# Seeking The Sky



## TheModernSamurai (Oct 5, 2005)

10/5/05
This is the Prologue.  The campaign begins tomorrow, thus Chapter 1 should be posted then.  Enjoy, for this world has come mainly from my own mind.



Prologue​
“YOU CAN ALMOST SEE STARS IF YOU’RE OUT LATE AT NIGHT.  BUT THEN YOU HAVE TO REMEMBER – THERE’S NO SKY ANYMORE.”
	-ARAMIL MIRROBIT, ELVEN SCHOLAR

	For millennia, rule of Terra went to the six- (6) humanoid Realms:

	The Empire, of Men
	The Crystal Palaces, of Elves
	The Mekkan Tribes, of Orcs
	The Roaming Towers, of Gnomes
	The Stronghold Mines, of Dwarves
     and 	The Jungle Cities, of Halflings.

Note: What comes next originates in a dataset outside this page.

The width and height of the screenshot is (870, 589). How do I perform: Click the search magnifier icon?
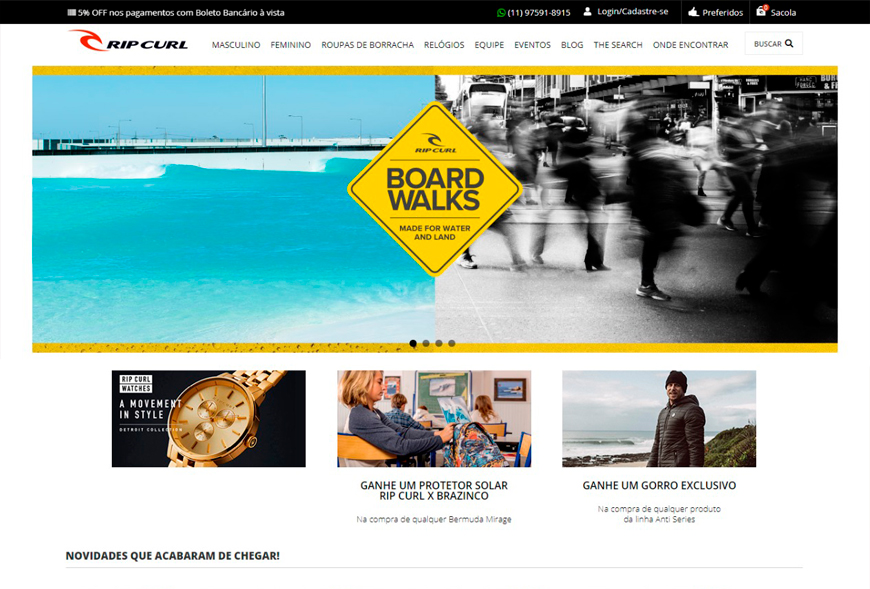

Though it was not unheard of for the realms to mix, they usually kept to themselves and concentrated on their own strengths.
	While each was individually strong, they had trouble fighting the Hordes.  Masses of what they viewed as lesser beasts, the kobolds, goblins, hobgoblins, Illithids, and other foul creatures would rise out of the depths and try to claim whatever land they could.  Through most of the Realms’ years on land, the Hordes had no success.
	However, in 5098MT (Middle Time), the Hordes declared a mass, unified attack on the sentient Realms.  Somehow, Hellspawn escaped from the very core of Terra and assisted the Hordes in pushing the Realms off of the surface.  Using the Dwarven Stronghold Mines, the races fled to the inner layer of Terra and put up settlements.
	As they grew, the Hellspawned beasts pushed the Horde into the layer between the Realms and the surface and produced a buffer.  The Realms started new time using Gnome timepieces (as they couldn’t see the moon), expanded to create a second general globe inside Terra, and produced their own buffer to seal the remainder of the Hellspawn.  The Hellspawn buffer sealed them from going back up, and their own buffer stopped them from going down.
            The Realms unified, integrated their cities, and established The Tribunal.  The Tribunal grew from a small council to a founding government of New Terra.  It began to seek out worthy men and women to, in turn, seek the sky.
	As the Realms move into 353DT (Depth Time), Hellspawn are rising from the depths once more; The Hordes are sick of their desecrated Hordelands; and the Realms are beginning to fear that the Tribunal will not find heroes in time.


----------